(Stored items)
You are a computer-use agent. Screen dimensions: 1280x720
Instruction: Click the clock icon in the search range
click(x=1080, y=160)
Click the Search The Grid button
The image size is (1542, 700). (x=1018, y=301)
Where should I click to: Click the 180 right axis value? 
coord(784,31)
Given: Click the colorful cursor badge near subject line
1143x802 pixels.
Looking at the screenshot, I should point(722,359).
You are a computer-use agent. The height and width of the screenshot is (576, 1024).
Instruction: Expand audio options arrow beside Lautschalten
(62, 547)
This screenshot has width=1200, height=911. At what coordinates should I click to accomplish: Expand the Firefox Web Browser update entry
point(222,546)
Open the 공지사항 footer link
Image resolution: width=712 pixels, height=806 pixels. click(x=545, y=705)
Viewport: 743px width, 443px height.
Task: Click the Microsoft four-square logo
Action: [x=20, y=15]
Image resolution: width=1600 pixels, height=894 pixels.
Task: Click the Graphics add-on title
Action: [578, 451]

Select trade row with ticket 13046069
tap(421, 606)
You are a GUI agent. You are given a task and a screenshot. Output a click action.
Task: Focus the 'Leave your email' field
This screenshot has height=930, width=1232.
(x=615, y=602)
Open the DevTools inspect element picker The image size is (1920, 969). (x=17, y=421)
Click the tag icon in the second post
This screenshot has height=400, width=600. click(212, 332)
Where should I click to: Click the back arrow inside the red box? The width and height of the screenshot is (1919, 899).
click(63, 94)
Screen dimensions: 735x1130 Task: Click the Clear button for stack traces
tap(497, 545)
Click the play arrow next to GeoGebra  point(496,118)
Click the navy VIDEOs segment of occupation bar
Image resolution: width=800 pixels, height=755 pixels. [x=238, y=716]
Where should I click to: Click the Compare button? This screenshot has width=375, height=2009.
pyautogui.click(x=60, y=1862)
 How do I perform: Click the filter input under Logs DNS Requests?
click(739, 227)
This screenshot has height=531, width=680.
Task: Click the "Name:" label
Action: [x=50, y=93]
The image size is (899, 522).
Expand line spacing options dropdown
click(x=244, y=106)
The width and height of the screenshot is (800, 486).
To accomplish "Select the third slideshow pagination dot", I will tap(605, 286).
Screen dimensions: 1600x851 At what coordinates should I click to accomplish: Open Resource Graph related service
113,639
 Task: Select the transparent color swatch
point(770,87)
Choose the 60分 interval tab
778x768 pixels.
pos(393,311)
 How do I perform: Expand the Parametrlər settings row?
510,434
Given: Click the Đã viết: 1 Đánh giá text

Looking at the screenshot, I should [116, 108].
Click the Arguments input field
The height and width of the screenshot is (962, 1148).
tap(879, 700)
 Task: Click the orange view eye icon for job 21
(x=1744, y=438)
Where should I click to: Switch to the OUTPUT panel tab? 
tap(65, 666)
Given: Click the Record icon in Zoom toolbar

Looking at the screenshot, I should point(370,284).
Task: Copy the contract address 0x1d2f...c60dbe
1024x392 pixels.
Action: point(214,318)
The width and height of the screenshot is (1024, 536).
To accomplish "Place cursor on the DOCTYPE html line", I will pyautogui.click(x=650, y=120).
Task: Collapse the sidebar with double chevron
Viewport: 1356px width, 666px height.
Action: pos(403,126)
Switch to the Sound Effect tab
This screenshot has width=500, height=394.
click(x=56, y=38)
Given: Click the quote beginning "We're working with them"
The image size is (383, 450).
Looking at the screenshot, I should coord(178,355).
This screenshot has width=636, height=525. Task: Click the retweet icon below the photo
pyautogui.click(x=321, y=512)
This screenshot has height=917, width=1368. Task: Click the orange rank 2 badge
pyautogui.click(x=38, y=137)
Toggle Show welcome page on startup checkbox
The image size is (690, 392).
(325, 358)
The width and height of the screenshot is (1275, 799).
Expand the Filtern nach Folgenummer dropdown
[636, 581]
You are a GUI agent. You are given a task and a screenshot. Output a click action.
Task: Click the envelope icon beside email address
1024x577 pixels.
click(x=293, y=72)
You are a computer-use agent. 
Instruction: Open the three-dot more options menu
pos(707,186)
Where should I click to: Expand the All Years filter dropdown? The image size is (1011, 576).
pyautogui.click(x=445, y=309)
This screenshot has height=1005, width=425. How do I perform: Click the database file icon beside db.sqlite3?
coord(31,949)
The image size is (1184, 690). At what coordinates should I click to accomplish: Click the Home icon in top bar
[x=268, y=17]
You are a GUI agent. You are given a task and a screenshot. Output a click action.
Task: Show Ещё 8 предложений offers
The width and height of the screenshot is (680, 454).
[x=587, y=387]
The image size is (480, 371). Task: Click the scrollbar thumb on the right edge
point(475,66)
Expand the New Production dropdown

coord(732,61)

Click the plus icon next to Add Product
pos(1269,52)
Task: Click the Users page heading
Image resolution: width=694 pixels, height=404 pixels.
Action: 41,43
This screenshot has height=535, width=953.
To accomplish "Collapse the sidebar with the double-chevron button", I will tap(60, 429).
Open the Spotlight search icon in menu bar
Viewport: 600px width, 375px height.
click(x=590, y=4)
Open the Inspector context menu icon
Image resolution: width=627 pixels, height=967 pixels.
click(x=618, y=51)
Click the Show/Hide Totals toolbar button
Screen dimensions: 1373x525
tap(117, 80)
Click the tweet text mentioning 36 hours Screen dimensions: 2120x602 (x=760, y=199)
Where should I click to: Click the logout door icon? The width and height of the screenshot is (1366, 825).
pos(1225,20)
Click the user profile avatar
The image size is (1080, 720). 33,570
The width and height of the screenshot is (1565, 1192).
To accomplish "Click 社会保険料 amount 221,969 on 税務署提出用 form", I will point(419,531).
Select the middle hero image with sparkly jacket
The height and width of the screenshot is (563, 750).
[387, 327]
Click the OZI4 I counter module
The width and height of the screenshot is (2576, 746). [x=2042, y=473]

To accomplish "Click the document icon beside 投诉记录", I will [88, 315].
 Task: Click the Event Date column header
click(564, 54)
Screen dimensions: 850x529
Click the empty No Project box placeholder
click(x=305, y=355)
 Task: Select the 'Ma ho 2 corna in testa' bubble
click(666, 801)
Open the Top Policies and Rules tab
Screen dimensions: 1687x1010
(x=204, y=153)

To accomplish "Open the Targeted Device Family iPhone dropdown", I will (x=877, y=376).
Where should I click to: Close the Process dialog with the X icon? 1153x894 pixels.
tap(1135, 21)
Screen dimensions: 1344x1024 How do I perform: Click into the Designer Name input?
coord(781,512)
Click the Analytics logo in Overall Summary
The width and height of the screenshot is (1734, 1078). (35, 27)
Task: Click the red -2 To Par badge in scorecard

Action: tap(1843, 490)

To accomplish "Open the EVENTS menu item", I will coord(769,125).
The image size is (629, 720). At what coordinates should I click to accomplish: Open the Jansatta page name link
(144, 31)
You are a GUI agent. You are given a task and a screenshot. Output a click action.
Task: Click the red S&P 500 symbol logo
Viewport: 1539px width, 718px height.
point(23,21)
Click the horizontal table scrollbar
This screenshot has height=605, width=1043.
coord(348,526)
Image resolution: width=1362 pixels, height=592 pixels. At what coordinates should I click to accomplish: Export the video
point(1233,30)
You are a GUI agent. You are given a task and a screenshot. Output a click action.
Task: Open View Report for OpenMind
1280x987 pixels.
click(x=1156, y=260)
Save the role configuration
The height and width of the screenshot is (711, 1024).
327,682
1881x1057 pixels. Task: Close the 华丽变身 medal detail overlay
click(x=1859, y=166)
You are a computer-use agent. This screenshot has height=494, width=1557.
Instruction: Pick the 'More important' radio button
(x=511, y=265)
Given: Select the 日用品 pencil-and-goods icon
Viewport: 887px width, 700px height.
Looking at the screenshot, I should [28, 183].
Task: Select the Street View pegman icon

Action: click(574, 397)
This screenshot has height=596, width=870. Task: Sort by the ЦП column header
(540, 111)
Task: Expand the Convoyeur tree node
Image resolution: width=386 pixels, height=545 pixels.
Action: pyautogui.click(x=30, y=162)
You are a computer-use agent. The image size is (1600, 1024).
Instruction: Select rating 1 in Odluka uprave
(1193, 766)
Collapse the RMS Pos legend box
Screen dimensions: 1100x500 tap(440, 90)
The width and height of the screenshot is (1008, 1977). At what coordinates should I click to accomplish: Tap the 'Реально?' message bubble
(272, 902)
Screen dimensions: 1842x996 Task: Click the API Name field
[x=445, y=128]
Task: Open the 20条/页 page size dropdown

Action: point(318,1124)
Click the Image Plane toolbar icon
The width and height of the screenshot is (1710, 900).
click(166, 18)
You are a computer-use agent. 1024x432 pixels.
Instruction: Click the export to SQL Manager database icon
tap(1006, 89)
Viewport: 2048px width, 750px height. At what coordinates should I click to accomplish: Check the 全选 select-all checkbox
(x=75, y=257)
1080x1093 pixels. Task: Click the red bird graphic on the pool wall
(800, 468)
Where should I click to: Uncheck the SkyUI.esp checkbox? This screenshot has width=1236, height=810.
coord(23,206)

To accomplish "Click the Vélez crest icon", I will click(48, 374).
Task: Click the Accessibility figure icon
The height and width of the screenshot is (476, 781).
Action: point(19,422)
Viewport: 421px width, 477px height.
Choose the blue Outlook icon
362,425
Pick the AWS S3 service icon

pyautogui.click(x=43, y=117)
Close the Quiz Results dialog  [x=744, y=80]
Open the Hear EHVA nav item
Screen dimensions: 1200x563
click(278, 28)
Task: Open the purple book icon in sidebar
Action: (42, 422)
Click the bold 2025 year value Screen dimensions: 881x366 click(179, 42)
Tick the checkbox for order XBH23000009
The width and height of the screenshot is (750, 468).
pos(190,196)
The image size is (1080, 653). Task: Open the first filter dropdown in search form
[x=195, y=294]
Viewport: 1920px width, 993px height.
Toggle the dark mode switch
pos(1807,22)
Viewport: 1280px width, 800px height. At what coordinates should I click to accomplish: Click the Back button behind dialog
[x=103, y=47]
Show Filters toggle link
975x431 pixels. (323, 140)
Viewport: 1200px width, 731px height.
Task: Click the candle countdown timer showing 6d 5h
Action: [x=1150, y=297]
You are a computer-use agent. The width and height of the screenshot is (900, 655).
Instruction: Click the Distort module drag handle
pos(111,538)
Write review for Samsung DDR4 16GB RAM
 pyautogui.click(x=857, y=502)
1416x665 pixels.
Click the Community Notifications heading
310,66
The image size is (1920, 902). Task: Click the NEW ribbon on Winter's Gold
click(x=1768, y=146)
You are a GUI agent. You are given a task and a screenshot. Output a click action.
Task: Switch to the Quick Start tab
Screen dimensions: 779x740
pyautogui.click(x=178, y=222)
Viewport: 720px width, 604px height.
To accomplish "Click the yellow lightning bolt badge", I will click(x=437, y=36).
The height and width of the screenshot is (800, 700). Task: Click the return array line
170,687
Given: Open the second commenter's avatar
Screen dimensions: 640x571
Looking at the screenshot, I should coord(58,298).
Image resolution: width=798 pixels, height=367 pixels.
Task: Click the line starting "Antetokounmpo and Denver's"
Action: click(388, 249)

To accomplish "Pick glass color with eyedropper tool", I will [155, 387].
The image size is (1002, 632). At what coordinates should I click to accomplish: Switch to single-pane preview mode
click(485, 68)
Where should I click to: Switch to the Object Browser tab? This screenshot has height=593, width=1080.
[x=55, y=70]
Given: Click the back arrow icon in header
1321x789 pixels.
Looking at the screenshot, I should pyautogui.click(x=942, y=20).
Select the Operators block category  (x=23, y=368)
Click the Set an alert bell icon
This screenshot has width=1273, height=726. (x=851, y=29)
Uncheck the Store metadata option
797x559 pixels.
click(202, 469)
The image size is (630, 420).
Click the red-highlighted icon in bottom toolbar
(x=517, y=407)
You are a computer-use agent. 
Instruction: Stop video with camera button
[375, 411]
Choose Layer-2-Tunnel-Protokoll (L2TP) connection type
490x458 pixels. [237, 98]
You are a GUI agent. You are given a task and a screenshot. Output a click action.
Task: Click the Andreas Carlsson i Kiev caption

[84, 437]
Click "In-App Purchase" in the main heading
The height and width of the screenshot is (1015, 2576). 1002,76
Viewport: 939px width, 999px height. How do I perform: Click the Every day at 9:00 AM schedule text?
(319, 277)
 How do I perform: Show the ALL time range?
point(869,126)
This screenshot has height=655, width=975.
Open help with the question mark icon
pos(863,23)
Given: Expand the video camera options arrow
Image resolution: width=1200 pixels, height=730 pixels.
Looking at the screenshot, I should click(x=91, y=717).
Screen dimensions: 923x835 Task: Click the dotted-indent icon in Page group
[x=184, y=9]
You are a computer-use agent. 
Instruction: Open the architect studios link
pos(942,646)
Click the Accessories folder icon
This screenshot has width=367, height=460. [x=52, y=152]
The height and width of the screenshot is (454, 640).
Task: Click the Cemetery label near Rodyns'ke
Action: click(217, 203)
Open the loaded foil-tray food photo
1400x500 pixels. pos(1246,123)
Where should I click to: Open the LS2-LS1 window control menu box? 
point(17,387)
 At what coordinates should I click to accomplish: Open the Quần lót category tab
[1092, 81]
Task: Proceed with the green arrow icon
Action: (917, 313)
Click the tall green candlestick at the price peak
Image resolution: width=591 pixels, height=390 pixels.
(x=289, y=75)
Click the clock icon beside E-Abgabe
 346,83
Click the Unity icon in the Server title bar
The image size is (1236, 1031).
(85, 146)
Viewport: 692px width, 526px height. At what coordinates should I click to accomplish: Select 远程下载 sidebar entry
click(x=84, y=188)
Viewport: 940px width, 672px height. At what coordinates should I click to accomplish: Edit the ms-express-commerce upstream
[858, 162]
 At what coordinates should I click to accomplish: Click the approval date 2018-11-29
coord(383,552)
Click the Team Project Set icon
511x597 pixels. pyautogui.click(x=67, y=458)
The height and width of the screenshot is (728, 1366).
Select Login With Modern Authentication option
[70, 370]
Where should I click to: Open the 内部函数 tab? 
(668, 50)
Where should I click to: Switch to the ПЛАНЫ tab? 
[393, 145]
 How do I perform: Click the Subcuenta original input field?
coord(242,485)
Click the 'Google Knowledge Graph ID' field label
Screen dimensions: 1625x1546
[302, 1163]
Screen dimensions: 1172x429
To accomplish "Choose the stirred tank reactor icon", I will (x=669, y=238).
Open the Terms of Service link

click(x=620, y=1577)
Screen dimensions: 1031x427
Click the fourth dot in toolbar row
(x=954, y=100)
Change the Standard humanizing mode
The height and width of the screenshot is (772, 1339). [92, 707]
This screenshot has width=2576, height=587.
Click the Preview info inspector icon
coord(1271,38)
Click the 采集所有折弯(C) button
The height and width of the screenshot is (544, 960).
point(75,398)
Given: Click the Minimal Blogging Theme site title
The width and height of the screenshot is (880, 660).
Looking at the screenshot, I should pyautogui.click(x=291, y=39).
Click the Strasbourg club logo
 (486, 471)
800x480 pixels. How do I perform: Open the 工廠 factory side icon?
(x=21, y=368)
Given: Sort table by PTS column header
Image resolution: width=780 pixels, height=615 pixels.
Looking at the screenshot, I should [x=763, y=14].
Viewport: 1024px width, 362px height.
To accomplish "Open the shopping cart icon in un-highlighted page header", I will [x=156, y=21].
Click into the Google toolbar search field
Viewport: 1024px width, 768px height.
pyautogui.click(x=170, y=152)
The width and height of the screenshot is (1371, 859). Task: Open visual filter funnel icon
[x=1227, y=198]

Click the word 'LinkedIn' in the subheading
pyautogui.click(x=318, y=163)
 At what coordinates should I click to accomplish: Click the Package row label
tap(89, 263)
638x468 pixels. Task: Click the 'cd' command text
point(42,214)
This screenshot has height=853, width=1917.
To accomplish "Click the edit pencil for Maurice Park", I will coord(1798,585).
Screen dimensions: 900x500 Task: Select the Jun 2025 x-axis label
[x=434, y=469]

• _TASK STATEMENT_
If a line in the records above contains the word "double", copy it.

• _RESPONSE AREA_
Task: Collapse the sidebar with double chevron
To accomplish "Collapse the sidebar with the double-chevron button", I will tap(60, 429).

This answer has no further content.